Upon making this final cut, the knot instantly unravels, revealing that the two lengths are now restored to one!


NOTE: The method involves an anomalous type of knot able to fuse cleaved lengths of rope back together.

78. Lost and Found

Effect: The magician produces a deck of cards. The viewer is invited to examine it at her leisure, then shuffle it for as long as she pleases. The magician hands her his hat and tells her to drop any card she wishes into it. He then instructs her to put the hat on her head.
Once finished, the magician takes the cards, shuffles them, and cuts the deck. He asks the viewer to take a card from the top of the deck and examine it. It is the very same card she took! Furthermore, when she lifts the hat from her head, the card is gone!
In its place is someone she thought she lost long ago.

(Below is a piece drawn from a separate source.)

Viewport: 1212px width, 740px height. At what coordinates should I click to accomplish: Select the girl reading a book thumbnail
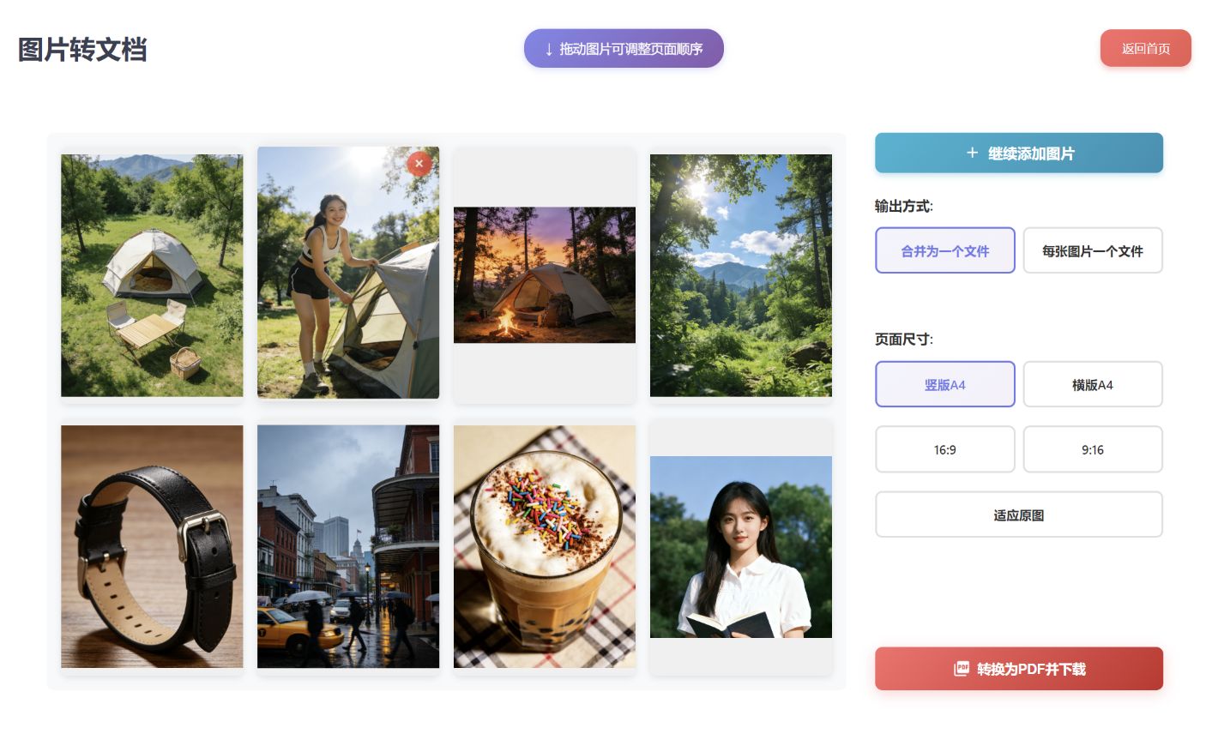pyautogui.click(x=740, y=546)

NOTE: The method involves a particular ordering of the deck prior to the trick, a complex shuffling technique, and a hat of sufficient size. The object that appears underneath the hat is a domesticated juvenile white male rabbit. Every instance has proven to be both genetically and physiologically identical.

143. Lost Time

Effect: The magician produces a folded silk handkerchief, which he proceeds to drape and unfold across his clenched hand. When he pulls the handkerchief back, his hand is full of beautiful hyacinths!
One for each birthday he has missed.


NOTE: A diagram describes the necessary folds that must be performed on the handkerchief to achieve this result. Notably, the number of hyacinths produced by this effect has increased by one each year since its discovery.

215. The Magic Number

Effect: The viewer is invited to think of a number between 1 and 9. The magician tells her to double this number, then add 9. Whatever number she has should now be between 11 and 27.
Next, the magician tells her to take this new number and add its two digits together. If it is 13, the number is 4; if it is 15, the number is 6, and so on.
The magician then reveals that he knows what number she now has: 11!
She's probably grown up so much since then.


NOTE: The method involves a precise set of phrases that the participant must both hear and understand. Testing has shown that when performed correctly, the participant will always end up with 11, despite the fact that this result is mathematically impossible.

301. His Final Trick

Effect: The magician burns what little money he has left to publish a book before it's too late. In it, he tells her all of his tricks. He tells her how sorry he is that he left. He begs her to forgive him. He begs her to let him see her one last time.
And then — like magic — she reappears.


NOTE: No method for accomplishing this trick is provided.